Abstract: With the ever-increasing interconnection queues across all the major system operators in North America, the need for performing accurate IBR integration studies at-scale is compelling. Further, it is also evident that such studies need to be performed on high-fidelity EMT models with detailed OEM/black-box controllers integrated to obtain accurate behaviors of IBR plants during disturbances. This presentation will provide holistic overview of the entire workflow for IBR integration studies covering OPAL-RT’s unified model database that allows conversion of models from various phasor-domain tools into the EMT-domain, approaches to integrate detailed OEM/black-box controller codes into the EMT simulation, model quality tests to benchmark IBR plant models, as well as a useful scripting/automation framework to perform a range of standard tests for system impact studies including the post-processing of results. Finally, the presentation will show an example video of this workflow that includes model conversion, model quality validation leveraging an automation framework, and a demo of fault simulations on a large-scale EMT benchmark system.

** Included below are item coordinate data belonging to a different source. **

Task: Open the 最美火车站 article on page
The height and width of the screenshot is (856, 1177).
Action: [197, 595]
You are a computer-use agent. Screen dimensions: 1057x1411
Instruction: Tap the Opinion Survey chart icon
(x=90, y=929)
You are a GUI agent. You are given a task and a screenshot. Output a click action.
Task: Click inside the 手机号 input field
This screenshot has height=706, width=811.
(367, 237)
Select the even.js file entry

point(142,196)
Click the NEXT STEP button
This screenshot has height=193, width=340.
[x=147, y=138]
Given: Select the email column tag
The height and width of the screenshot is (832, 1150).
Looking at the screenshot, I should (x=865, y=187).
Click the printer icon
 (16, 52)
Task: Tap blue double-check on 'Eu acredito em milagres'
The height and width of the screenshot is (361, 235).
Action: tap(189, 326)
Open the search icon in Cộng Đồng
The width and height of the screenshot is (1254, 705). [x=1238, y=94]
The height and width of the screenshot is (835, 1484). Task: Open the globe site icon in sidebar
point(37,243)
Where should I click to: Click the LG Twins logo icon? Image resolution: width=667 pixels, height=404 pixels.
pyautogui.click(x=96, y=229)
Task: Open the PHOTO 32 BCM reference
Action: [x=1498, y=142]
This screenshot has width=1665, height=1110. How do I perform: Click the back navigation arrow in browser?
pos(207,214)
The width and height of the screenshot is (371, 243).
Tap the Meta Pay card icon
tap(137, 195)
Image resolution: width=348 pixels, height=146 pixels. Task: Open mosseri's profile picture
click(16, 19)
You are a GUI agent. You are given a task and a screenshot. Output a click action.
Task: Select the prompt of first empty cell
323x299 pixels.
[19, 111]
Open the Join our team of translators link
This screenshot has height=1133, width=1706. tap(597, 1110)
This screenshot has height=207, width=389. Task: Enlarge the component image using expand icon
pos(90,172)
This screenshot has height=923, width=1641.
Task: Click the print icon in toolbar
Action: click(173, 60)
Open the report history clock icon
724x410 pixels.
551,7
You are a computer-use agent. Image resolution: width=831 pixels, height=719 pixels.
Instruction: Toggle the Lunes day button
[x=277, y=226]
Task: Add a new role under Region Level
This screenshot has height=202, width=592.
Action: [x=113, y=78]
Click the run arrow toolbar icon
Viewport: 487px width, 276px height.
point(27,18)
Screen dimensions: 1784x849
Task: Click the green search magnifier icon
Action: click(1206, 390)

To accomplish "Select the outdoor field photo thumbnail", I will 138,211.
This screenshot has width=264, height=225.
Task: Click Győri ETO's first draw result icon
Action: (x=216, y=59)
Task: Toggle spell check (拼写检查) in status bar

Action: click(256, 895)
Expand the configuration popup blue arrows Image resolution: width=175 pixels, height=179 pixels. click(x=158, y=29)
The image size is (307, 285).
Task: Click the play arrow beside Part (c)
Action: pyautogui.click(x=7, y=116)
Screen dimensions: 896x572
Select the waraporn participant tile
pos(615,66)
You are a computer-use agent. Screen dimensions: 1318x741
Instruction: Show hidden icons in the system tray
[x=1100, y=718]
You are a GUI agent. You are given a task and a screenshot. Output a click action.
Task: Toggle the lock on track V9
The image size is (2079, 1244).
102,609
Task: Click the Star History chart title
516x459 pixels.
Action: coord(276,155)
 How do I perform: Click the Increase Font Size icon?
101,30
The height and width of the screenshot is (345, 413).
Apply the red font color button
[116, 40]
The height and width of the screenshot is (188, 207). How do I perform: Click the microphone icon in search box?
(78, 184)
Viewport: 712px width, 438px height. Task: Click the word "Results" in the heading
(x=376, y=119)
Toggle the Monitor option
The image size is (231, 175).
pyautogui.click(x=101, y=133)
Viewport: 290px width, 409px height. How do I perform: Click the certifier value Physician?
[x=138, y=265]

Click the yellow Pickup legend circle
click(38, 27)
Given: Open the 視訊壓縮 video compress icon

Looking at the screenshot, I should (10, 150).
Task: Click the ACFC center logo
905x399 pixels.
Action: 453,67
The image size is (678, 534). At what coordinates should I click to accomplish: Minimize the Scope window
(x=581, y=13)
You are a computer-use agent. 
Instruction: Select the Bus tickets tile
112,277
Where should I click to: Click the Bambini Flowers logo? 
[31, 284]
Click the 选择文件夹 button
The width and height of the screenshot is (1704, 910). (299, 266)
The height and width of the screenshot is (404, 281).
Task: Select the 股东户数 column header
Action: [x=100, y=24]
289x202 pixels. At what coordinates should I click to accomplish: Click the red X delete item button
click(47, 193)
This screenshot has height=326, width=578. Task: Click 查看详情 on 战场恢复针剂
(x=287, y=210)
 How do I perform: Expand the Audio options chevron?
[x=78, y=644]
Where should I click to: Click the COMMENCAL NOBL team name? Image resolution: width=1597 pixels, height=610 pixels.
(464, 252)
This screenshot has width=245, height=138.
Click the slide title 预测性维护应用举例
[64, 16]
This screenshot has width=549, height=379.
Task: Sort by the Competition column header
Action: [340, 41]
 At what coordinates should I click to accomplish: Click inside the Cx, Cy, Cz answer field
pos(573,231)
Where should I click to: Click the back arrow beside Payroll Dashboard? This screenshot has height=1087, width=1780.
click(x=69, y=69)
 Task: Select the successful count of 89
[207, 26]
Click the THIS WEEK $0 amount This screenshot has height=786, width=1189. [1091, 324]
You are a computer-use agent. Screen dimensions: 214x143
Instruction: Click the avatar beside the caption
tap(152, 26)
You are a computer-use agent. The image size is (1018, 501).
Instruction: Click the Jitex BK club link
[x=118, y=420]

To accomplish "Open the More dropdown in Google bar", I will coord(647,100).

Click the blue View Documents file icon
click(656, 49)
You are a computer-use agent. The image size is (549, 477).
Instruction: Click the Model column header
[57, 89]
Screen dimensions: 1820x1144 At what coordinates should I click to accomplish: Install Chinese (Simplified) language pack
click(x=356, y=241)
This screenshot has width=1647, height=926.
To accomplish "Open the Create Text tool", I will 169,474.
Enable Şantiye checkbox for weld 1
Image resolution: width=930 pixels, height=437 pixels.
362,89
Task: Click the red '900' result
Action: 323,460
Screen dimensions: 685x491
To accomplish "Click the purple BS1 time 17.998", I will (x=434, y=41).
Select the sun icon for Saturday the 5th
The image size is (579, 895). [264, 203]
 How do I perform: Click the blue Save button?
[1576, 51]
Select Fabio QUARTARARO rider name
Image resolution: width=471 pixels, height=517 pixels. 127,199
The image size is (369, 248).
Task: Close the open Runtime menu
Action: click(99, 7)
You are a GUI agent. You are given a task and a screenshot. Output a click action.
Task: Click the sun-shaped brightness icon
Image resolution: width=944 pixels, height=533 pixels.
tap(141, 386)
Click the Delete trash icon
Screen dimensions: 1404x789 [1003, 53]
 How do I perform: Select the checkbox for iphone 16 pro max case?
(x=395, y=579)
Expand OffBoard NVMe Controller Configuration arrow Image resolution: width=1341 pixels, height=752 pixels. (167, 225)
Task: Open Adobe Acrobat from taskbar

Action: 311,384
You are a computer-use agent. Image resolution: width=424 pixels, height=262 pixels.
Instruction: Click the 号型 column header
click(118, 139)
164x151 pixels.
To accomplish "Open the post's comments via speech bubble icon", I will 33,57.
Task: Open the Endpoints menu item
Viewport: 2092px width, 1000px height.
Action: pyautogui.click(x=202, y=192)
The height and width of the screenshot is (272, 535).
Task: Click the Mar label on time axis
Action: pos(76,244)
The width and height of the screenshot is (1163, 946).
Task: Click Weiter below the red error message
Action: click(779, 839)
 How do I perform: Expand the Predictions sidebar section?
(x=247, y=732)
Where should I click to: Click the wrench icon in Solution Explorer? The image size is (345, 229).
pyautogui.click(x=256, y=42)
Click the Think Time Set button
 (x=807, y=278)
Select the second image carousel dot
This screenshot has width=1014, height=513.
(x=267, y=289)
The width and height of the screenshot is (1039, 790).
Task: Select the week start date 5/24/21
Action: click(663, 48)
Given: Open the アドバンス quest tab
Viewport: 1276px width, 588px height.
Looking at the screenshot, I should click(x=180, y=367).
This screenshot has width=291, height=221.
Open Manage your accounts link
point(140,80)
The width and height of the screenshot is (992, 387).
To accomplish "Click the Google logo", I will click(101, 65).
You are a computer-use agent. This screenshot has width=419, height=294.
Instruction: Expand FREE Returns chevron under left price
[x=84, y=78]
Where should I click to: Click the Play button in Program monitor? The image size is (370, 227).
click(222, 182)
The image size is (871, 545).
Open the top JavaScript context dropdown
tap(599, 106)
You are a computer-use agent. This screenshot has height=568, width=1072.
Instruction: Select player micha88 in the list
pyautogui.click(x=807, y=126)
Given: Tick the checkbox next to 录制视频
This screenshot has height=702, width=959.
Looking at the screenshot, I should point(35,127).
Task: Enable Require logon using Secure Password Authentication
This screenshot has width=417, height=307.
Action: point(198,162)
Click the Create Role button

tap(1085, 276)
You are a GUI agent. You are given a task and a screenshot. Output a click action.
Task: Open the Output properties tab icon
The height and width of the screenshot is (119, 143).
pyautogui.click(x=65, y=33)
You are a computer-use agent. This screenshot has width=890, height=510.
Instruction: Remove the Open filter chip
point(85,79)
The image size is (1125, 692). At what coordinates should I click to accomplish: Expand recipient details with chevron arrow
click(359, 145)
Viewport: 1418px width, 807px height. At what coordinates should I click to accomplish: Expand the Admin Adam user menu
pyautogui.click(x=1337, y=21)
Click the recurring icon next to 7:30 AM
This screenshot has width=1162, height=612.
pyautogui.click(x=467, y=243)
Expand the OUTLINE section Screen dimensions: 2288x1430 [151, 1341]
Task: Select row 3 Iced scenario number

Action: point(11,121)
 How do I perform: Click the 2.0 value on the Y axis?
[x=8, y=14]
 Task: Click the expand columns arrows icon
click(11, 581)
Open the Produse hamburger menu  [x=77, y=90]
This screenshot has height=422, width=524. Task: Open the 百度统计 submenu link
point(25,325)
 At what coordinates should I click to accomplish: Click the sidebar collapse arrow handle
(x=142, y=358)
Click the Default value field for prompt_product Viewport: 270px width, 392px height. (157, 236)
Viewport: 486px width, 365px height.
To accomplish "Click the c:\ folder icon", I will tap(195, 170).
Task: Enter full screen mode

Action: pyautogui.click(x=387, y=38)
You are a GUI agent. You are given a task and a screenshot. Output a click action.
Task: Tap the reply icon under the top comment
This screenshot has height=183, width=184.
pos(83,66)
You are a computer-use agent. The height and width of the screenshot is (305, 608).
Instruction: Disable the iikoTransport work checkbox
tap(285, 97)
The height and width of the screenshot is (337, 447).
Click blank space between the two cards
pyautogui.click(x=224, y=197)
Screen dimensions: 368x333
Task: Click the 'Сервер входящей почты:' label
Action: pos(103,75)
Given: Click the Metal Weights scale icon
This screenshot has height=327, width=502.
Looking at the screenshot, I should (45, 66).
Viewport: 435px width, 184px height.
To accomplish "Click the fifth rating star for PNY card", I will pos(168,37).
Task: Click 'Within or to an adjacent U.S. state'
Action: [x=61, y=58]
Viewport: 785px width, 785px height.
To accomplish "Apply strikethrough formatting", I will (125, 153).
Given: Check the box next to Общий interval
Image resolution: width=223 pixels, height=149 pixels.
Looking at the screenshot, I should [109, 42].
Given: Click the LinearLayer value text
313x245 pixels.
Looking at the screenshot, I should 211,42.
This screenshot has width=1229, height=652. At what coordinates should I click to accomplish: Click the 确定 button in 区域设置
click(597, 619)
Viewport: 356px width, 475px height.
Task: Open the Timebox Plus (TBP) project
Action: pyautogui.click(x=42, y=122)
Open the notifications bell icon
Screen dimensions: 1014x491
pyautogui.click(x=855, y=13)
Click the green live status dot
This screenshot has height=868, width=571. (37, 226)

Bio: Dr. Aditya Ashok is the Director of Energy Systems at OPAL-RT Corporation and is responsible for managing their R&D projects in the US as well as for collaborating with various energy sector stakeholders including national labs, universities, vendors, and utilities to pursue new research funding opportunities as well as consulting projects. Prior to joining OPAL-RT Corporation, he was a Senior Research Engineer and a Team leader in the Electricity Infrastructure and Buildings division at the Pacific Northwest National Laboratory (PNNL) in Richland, WA (Feb. 2016 – Feb. 2023). Aditya received his doctoral degree in Electrical Engineering from Iowa State University in May 2017. His research interests include leveraging high-fidelity, real-time simulation with hardware in the loop to develop, refine, and validate resilient controls and protection algorithms for power electronics-based distributed energy resources in the grid, development of cyber-physical testbeds for smart grid studies, smart grid cybersecurity, and cyber-physical situational awareness to name a few. He is a senior member of IEEE, an active member of IEEE Power System Communications and Cybersecurity Committee (PSCCC) and a reviewer for several top-tier IEEE journals such as the IEEE Transactions on Smart Grid.